09-09-2022

¿Es posible una incapacitación por una demencia frontotemporal?


La demencia frontotemporal engloba un grupo de trastornos cerebrales que afectan al lóbulo frontal y temporal del cerebro. Este tipo de demencia se manifiesta mediante síntomas conductuales y/o del lenguaje. Por ello, es habitual que se confundan con trastornos psiquiátricos o con el propio Alzheimer.

El hecho de que conlleve a una degeneración progresiva de los lóbulos frontales y temporales del cerebro evoca en el cambio de personalidad y conducta del individuo que la padece. Además, se ve alterado el procesamiento de las emociones y del lenguaje, así como la toma de decisiones.

La edad de inicio suele comprender entre los 40 y los 65 años, edades tempranas teniendo en cuenta los cambios extremos que implica en la conducta y personalidad, tales como la falta de juicio, la pérdida de empatía, conductas sociales inapropiadas, apatía, disminución de higiene personal o conductas compulsivas repetitivas.

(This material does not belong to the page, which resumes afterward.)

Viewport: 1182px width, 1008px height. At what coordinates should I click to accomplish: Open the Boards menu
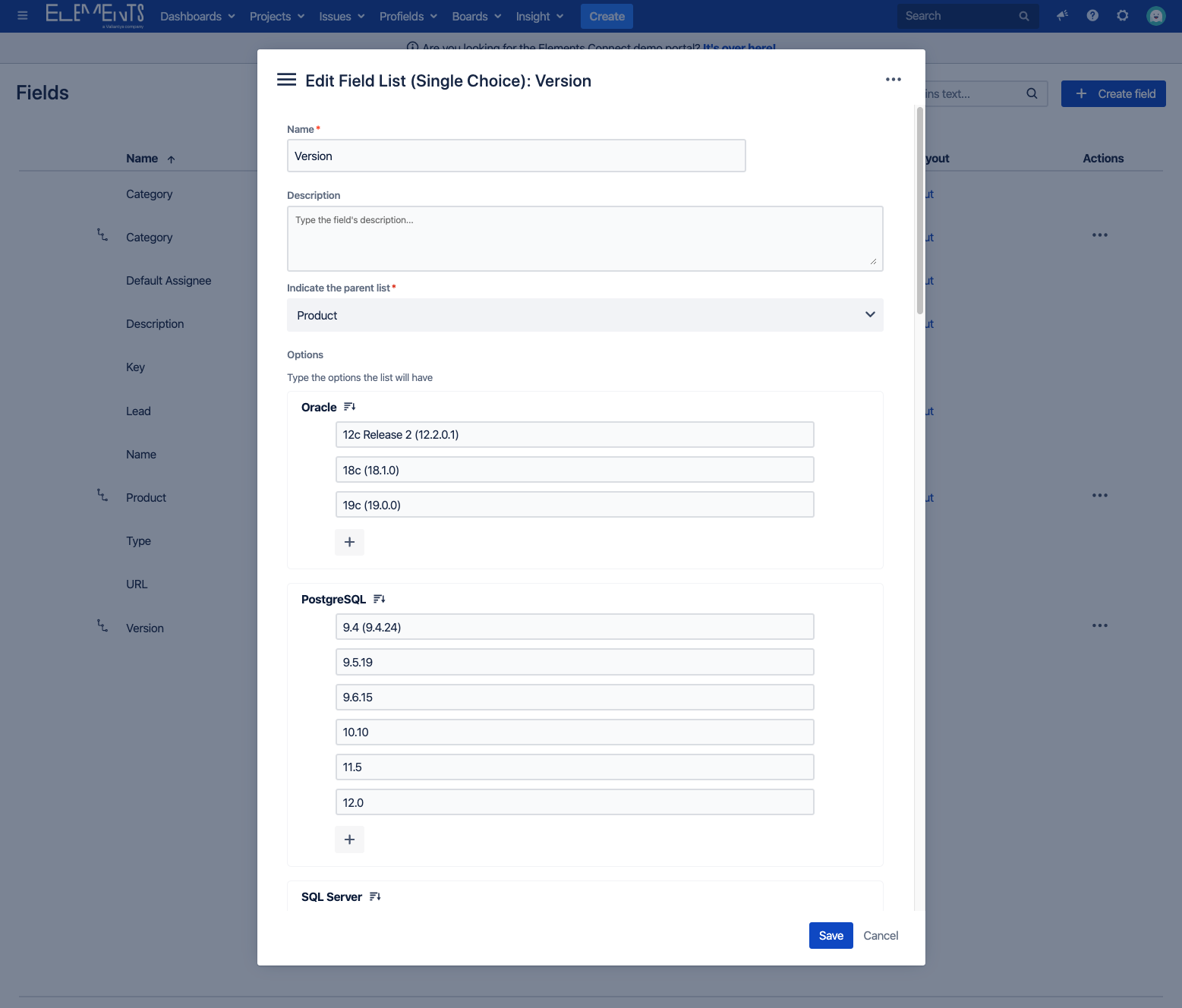tap(476, 16)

Esta progresiva pérdida de facultades crea en los familiares y allegados la necesidad e interés de incapacitar al afectado por la enfermedad, lo cual se fundamenta en la limitación o imposibilidad que tiene dicho individuo en poder gobernarse por sí mismo.

Este procedimiento de incapacitación persigue la protección de los intereses del individuo afectado, evitando que alguien pueda aprovecharse de su situación de desvalimiento, y los pasos a realizar son los siguientes:

En primer lugar, debe iniciarse una demanda, siendo preciso que la persona que la interponga comparta un vínculo familiar con el perjudicado, también puede ser la propia persona la que quiera declararse incapaz o el Ministerio Fiscal el que promueva el procedimiento, aunque la realidad es que en la mayoría de estos casos son los familiares los que inician los trámites.

Una vez presentada la demanda, la cual deberá incluir diversos datos personales del afectado y requisitos que fundamenten lo solicitado, se presentará en el juzgado de Primera Instancia del lugar de residencia de este, otorgando al presunto incapaz un plazo para contestar.

Tras la presentación del escrito, un médico forense del Juzgado examinará a éste.

Una vez contestada la demanda y habiendo sido examinado el individuo, tendrá lugar el juicio donde se presentarán las pruebas que se estimen oportunas para determinar si realmente el individuo es o no incapaz, siendo totalmente indispensables como pruebas la audiencia de los familiares, dictámenes periciales necesarios y el examen realizado por parte del juez a la persona sujeta al procedimiento.

Finalmente, se dictaminará sentencia judicial, la cual especificará los actos que el individuo pueda realizar por sí mismo, el régimen de tutela al que se someterá y la persona o institución que se hará cargo de ella.

El tutor del incapaz se decidirá siguiendo un orden de prelación establecido en el Código Civil, valorándose además las circunstancias de cada caso en interés del incapacitado.

Por todo ello, mediante este proceso de incapacitación, la persona que padece demencia frontotemporal, en su progresiva pérdida del uso de sus facultades, ve modificada su capacidad de obrar a través de una sentencia judicial, por lo que a partir de entonces ejercerá sus derechos y obligaciones a través de un tutor.

Sin embargo, es importante recalcar que este tutor no goza de libertad absoluta para actuar en nombre del declarado incapaz, puesto que para determinados asuntos requerirá de autorización judicial, por ejemplo, para vender o grabar bienes inmuebles del incapaz, para internarlo en un establecimiento, para hacer gastos extraordinarios en los bienes, dar y tomar dinero a préstamo, etcétera.